● **Data listing**:
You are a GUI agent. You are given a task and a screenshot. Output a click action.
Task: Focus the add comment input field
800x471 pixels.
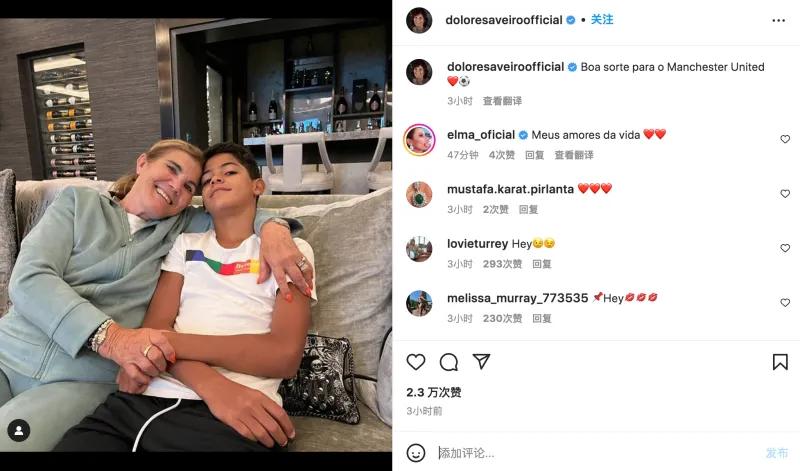tap(597, 453)
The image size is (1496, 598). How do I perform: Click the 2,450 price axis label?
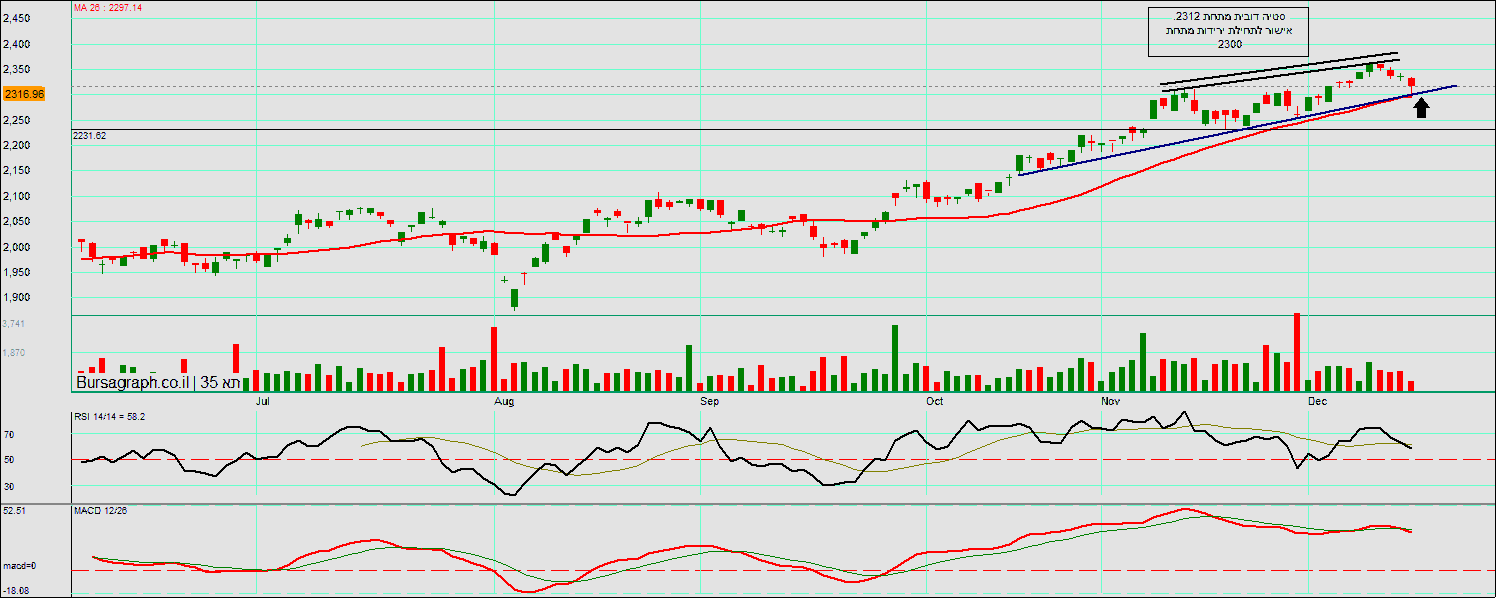(16, 19)
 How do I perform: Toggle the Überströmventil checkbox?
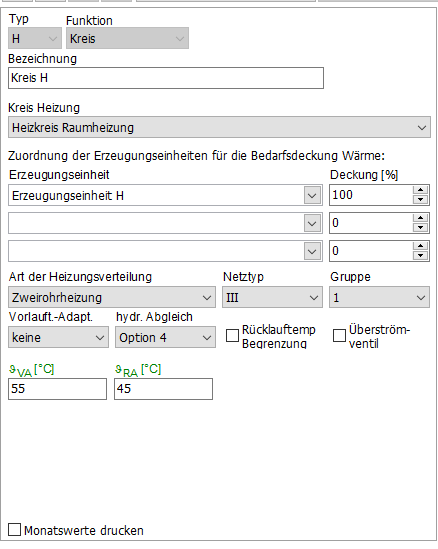click(x=339, y=335)
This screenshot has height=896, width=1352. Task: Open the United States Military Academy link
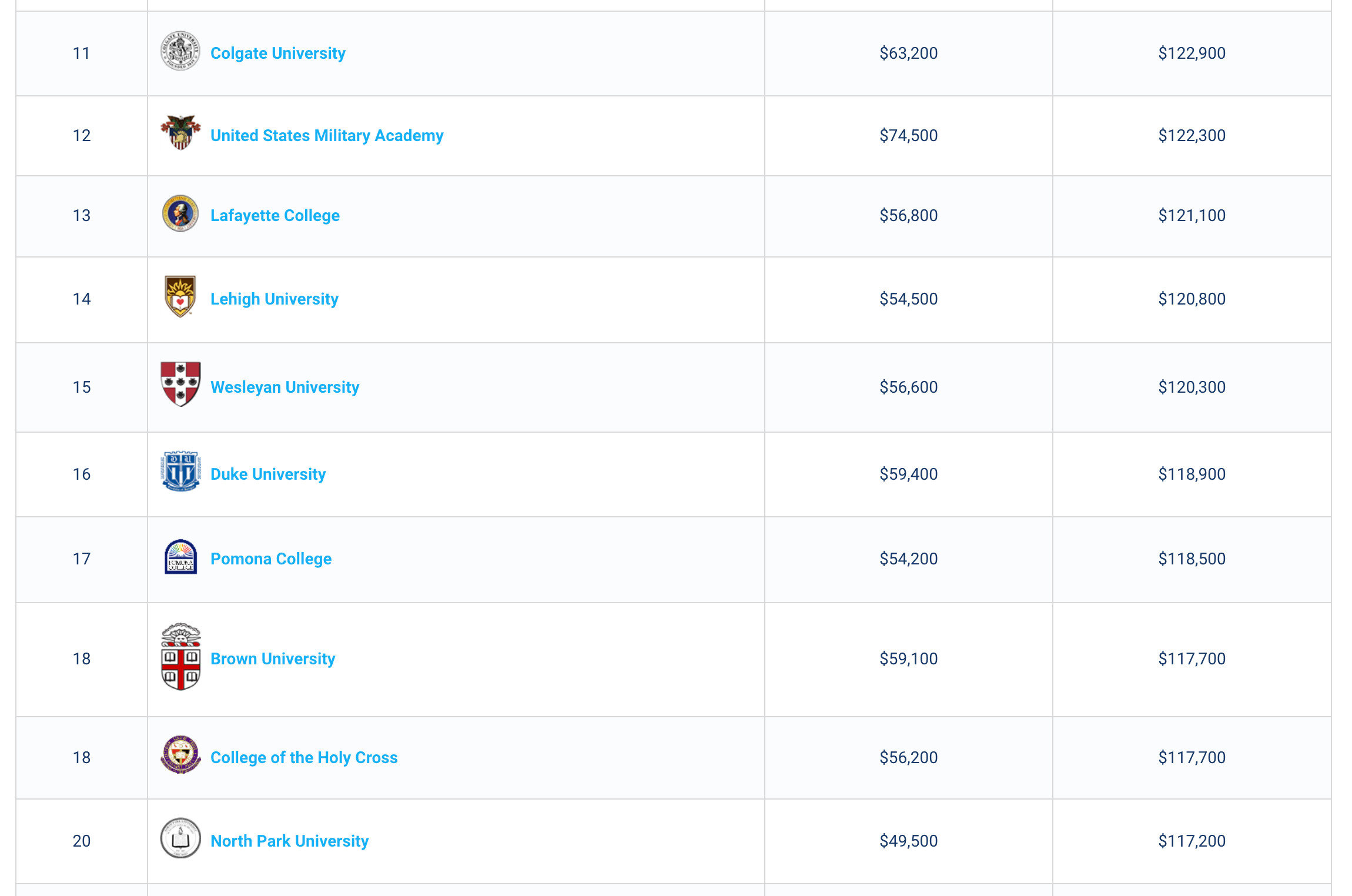pos(327,136)
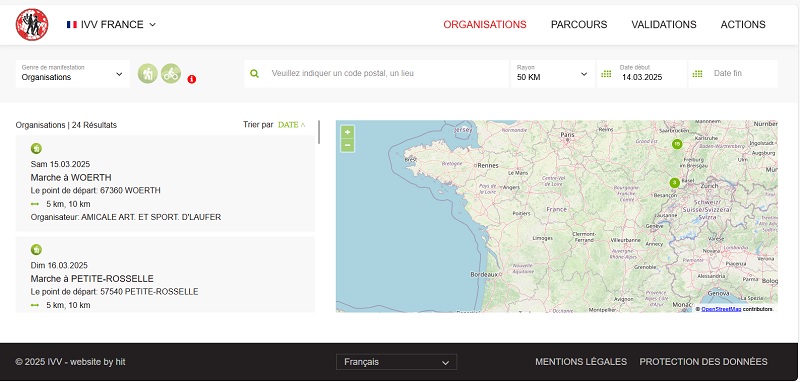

● **Goal**:
Write out every entry again with "screenshot" swapped for "screen capture" and everything else unchanged. Leave out the pictures.

● **Solution to the problem**:
You are a GUI agent. You are given a task and a screen capture. Output a click action.
Task: Focus the add comment input field
800x471 pixels.
tap(597, 453)
The image size is (1496, 598). How do I perform: Click the 2,450 price axis label?
(16, 19)
 How do I perform: Toggle the Überströmventil checkbox?
click(x=339, y=335)
This screen capture has height=896, width=1352. Task: Open the United States Military Academy link
pos(327,136)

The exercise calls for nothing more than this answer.